Personal information
- Born: March 26, 1983 (age 43) Milton, Florida, U.S.
- Listed height: 6 ft 3 in (1.91 m)
- Listed weight: 185 lb (84 kg)

Career information
- High school: Willowridge (Houston, Texas)
- College: Duke (2001–2005)
- NBA draft: 2005: 2nd round, 32nd overall pick
- Drafted by: Los Angeles Clippers
- Playing career: 2005–2019
- Position: Shooting guard / point guard

Career history
- 2005–2007: Los Angeles Clippers
- 2007–2008: Khimki
- 2008–2011: Asseco Prokom Gdynia
- 2011–2012: Azovmash Mariupol
- 2012–2013: Beşiktaş
- 2013–2014: Paris-Levallois
- 2014–2015: Le Mans Sarthe
- 2015–2016: Neptūnas Klaipėda
- 2016–2017: Maccabi Ashdod
- 2017: Neptūnas Klaipėda
- 2018: Ferro Carril Oeste
- 2019: CSU Sibiu

Career highlights
- All-LKL Team (2016); LKL Best Foreign Player (2016); 3× Polish League champion (2009–2011); Polish League Finals MVP (2011); Russian Cup winner (2008); Third-team All-ACC (2005); ACC tournament MVP (2003); Texas Mr. Basketball (2001); McDonald's All-American (2001);
- Stats at NBA.com
- Stats at Basketball Reference

= Daniel Ewing =

American basketball player (born 1983)

George Daniel Ewing Jr. (born March 26, 1983) is an American former professional basketball player. He currently works as a scout for the Los Angeles Lakers.

==College career==
A guard from Duke University, Ewing played for four seasons at the college under coach Mike Krzyzewski from 2001 to 2005. Prior to Duke, he played for Willowridge High School in Missouri City, Texas along with T. J. Ford and Ivan McFarlin. He was selected as a McDonald's All-American in 2001.

==Professional career==

===NBA===
Ewing was selected by the NBA's Los Angeles Clippers in the second round (32nd overall) of the 2005 NBA draft. He played with the club during two seasons, as a backup. In 127 regular season contests, he averaged 3 points, one rebound and one assist per game. On June 29, 2007, he was waived by the Clippers.

===Europe===
On July 23, 2007, Ewing signed a two-year contract with the Russian League club BC Khimki. After one year in Russia with Khimki, Ewing joined Polish League's Asseco Prokom Sopot for the 2008–09 season and remained with the team until 2011.
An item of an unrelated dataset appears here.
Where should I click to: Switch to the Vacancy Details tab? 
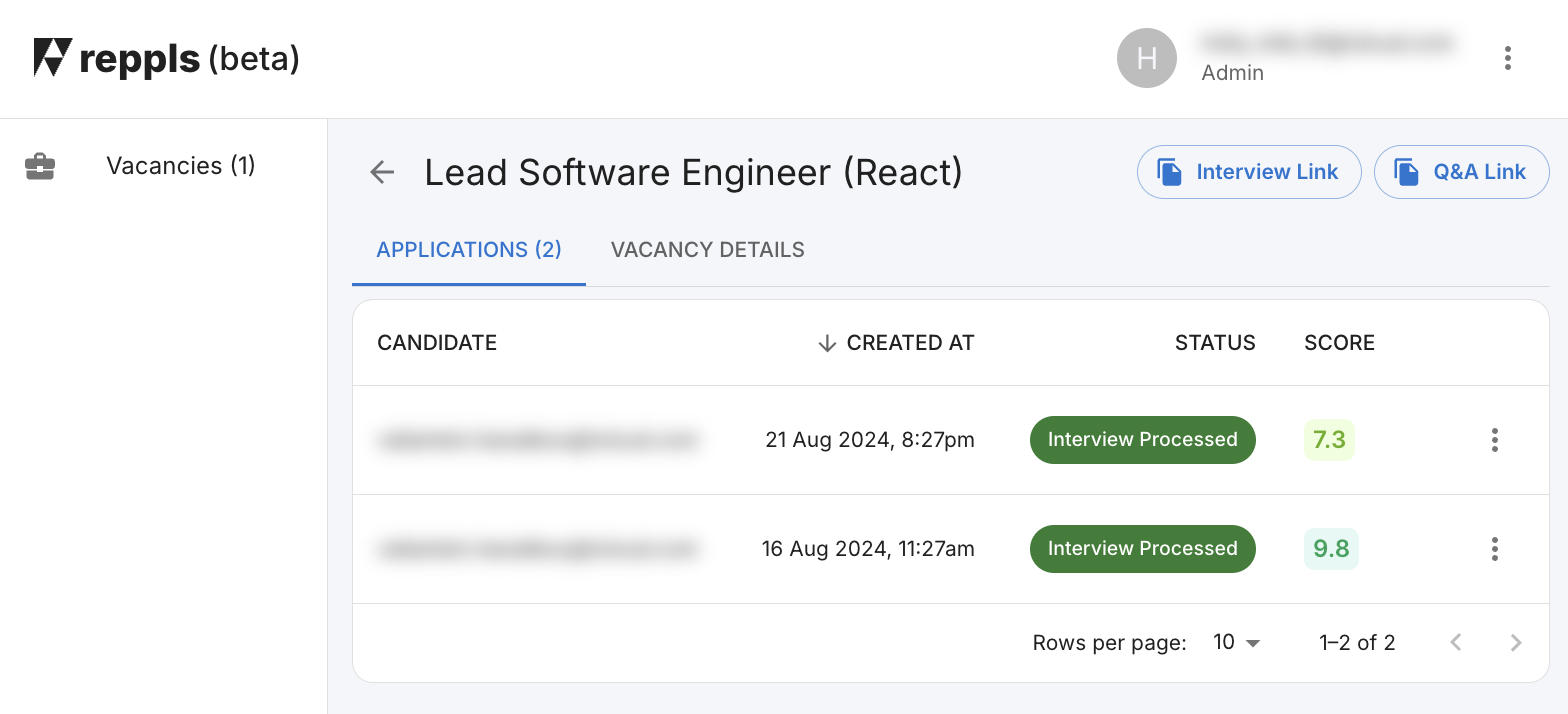coord(707,250)
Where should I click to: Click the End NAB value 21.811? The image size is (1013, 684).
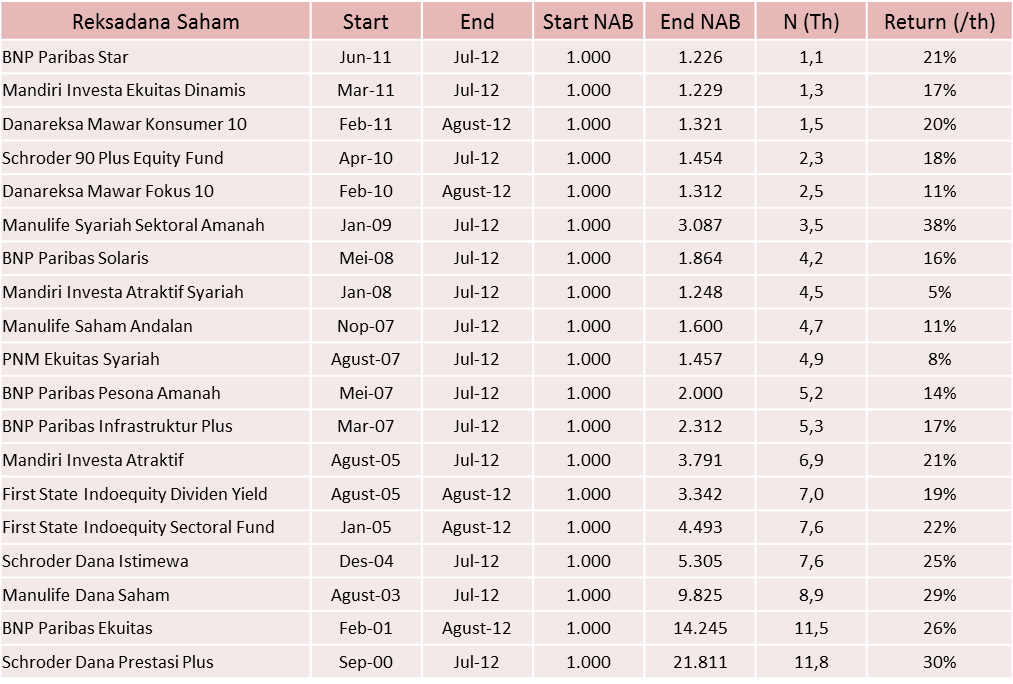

In July 2011, he signed a one-year contract with Azovmash Mariupol of Ukraine. In December 2012, he signed with Beşiktaş of the Turkish Basketball League for the rest of the season.

In July 2013, he signed with a one-year deal Paris-Levallois Basket of the French LNB Pro A. On October 1, 2014, Ewing signed a six-week contract with Le Mans Sarthe. On October 29, 2014, his contract with the team was extended for the rest of the season.

On August 15, 2015, Ewing signed a one-year deal with the Lithuanian club Neptūnas Klaipėda.

On August 18, 2016, Ewing signed with Israeli club Maccabi Ashdod. On February 22, 2017, he returned to Neptūnas.